> [HOW TO COMPLETE THIS TASK]: Print the listing exactly, but only as far as the line containing "[Où trouver les traces". The first line and that line are both included.
▬▬▬
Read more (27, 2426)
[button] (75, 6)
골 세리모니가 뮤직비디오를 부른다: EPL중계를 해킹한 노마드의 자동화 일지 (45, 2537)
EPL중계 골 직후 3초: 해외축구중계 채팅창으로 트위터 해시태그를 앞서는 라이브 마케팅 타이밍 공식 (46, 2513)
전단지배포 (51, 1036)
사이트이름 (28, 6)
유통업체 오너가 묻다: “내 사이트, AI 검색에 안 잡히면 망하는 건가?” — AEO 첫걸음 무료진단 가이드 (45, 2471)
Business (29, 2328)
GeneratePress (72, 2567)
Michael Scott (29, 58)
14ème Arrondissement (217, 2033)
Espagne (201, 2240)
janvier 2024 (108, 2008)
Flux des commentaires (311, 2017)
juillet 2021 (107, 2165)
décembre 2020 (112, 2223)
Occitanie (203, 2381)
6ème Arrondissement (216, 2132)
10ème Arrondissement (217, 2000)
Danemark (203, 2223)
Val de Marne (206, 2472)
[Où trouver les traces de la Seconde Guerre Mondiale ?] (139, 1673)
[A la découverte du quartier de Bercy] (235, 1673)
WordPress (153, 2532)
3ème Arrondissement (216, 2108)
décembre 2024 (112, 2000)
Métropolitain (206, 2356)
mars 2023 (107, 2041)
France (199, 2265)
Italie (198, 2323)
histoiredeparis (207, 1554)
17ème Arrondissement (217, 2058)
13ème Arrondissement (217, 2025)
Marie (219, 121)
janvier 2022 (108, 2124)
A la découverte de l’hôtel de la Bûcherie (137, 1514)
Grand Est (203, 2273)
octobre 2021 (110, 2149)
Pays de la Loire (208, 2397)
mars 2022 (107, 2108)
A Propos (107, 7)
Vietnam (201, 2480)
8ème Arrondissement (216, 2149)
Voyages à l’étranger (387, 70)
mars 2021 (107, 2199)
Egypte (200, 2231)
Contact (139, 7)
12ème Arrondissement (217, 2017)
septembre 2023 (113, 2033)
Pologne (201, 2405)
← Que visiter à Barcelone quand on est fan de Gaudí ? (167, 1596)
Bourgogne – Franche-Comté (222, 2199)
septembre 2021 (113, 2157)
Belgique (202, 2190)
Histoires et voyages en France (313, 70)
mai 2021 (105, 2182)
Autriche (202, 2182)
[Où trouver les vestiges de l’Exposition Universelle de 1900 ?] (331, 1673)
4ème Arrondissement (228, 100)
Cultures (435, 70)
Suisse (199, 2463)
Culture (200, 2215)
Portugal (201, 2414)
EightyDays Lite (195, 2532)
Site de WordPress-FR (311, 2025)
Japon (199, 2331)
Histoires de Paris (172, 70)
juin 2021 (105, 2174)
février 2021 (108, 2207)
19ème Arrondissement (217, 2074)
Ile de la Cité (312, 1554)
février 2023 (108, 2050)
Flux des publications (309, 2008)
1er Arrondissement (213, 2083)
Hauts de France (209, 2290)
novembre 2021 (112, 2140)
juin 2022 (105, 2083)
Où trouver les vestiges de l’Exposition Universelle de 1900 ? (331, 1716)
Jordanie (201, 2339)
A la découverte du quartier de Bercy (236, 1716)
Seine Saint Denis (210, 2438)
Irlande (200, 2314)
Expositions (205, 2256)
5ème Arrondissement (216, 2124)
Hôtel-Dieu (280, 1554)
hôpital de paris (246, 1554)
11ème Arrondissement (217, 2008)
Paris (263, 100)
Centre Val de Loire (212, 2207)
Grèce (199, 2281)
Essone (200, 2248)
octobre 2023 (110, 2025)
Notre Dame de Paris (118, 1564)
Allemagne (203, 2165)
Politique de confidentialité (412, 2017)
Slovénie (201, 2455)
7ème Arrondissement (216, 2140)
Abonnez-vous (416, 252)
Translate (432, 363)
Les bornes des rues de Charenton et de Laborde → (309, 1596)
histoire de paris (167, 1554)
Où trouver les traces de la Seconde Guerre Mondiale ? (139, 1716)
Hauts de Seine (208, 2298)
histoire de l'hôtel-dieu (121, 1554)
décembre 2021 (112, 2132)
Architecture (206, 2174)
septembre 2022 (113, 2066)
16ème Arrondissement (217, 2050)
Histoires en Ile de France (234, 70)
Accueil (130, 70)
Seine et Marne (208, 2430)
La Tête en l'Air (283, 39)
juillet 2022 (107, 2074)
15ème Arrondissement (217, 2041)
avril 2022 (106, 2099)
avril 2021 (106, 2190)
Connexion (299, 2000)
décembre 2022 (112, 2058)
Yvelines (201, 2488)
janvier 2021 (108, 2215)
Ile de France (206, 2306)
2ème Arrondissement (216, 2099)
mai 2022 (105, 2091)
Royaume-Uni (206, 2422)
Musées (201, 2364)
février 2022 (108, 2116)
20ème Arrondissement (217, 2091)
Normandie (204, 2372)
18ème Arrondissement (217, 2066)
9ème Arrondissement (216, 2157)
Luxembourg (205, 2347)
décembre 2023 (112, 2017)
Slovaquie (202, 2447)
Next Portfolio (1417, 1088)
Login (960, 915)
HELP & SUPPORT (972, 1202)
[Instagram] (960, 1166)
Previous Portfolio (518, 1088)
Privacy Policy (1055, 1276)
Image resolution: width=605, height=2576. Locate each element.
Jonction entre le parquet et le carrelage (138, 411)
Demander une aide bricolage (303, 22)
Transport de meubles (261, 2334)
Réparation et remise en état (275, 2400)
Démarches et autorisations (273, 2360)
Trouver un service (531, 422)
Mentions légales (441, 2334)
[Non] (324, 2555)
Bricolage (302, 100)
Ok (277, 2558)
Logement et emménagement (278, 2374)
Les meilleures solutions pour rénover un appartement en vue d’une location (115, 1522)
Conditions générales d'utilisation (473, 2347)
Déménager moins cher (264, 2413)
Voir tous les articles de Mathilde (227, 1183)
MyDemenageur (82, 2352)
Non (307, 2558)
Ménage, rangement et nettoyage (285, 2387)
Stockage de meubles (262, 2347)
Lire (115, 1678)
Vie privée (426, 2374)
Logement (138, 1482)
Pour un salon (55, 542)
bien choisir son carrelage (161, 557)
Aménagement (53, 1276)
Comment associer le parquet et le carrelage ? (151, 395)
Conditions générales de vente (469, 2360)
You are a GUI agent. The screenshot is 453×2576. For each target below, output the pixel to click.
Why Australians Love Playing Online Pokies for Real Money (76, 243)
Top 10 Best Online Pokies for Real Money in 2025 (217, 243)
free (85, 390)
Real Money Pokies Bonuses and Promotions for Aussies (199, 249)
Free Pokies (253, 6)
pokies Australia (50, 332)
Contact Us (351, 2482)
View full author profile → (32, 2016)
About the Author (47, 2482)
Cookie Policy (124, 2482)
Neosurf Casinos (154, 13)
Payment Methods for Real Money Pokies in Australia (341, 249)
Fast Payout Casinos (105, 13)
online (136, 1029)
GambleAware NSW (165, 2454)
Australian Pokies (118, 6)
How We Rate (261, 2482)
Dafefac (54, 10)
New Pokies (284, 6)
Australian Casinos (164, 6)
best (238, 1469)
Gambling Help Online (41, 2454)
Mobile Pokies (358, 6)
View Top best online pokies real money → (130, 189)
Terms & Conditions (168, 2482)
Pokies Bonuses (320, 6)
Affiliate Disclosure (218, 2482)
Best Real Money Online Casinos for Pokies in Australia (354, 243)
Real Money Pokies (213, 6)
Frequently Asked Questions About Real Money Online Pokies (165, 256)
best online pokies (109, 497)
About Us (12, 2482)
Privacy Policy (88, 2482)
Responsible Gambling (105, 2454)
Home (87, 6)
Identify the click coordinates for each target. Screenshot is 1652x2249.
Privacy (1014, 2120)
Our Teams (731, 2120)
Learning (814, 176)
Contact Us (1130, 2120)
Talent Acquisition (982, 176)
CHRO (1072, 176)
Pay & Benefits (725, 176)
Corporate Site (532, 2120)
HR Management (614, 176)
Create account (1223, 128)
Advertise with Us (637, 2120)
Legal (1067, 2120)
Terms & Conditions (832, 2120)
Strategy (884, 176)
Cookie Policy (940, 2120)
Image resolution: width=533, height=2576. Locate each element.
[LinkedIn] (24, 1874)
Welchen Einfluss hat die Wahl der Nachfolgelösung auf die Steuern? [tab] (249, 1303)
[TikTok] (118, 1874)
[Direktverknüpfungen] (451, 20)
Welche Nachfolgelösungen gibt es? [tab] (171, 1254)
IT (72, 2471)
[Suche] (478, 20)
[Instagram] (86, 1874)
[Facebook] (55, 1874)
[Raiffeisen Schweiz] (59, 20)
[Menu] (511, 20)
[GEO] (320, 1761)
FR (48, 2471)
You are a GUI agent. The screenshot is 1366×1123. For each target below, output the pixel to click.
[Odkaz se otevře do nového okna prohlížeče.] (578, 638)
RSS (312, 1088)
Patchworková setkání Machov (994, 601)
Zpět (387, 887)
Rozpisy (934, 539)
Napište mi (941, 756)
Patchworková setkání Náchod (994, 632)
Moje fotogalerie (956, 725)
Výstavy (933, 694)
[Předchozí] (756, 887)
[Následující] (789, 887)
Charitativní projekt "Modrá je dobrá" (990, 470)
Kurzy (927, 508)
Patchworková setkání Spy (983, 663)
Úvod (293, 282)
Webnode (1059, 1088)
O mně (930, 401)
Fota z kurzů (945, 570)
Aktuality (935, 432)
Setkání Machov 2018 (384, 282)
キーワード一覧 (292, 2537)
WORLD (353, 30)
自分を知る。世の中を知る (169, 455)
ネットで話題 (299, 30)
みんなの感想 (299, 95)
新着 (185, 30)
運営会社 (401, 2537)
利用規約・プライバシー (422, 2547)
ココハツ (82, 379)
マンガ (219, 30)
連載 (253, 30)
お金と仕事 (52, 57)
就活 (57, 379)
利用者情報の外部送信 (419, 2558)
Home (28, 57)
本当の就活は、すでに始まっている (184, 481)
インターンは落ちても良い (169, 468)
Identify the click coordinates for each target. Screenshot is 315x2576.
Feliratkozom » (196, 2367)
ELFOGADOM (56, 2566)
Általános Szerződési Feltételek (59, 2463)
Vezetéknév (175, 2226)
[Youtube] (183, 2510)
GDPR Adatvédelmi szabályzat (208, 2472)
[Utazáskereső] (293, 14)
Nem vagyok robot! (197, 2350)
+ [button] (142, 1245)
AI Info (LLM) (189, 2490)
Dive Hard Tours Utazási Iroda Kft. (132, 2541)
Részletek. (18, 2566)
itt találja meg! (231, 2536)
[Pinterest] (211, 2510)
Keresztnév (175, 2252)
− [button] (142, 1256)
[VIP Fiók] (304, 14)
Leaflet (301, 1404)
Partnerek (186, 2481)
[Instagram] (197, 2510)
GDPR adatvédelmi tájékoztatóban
▬▬▬
> [ANSWER TO THIS EXERCISE]:
Read more (27, 2426)
[button] (75, 6)
골 세리모니가 뮤직비디오를 부른다: EPL중계를 해킹한 노마드의 자동화 일지 (45, 2537)
EPL중계 골 직후 3초: 해외축구중계 채팅창으로 트위터 해시태그를 앞서는 라이브 마케팅 타이밍 공식 (46, 2513)
전단지배포 (51, 1036)
사이트이름 (28, 6)
유통업체 오너가 묻다: “내 사이트, AI 검색에 안 잡히면 망하는 건가?” — AEO 첫걸음 무료진단 가이드 (45, 2471)
Business (29, 2328)
GeneratePress (72, 2567)
Michael Scott (29, 58)
14ème Arrondissement (217, 2033)
Espagne (201, 2240)
janvier 2024 (108, 2008)
Flux des commentaires (311, 2017)
juillet 2021 (107, 2165)
décembre 2020 (112, 2223)
Occitanie (203, 2381)
6ème Arrondissement (216, 2132)
10ème Arrondissement (217, 2000)
Danemark (203, 2223)
Val de Marne (206, 2472)
[Où trouver les traces de la Seconde Guerre Mondiale ?] (139, 1673)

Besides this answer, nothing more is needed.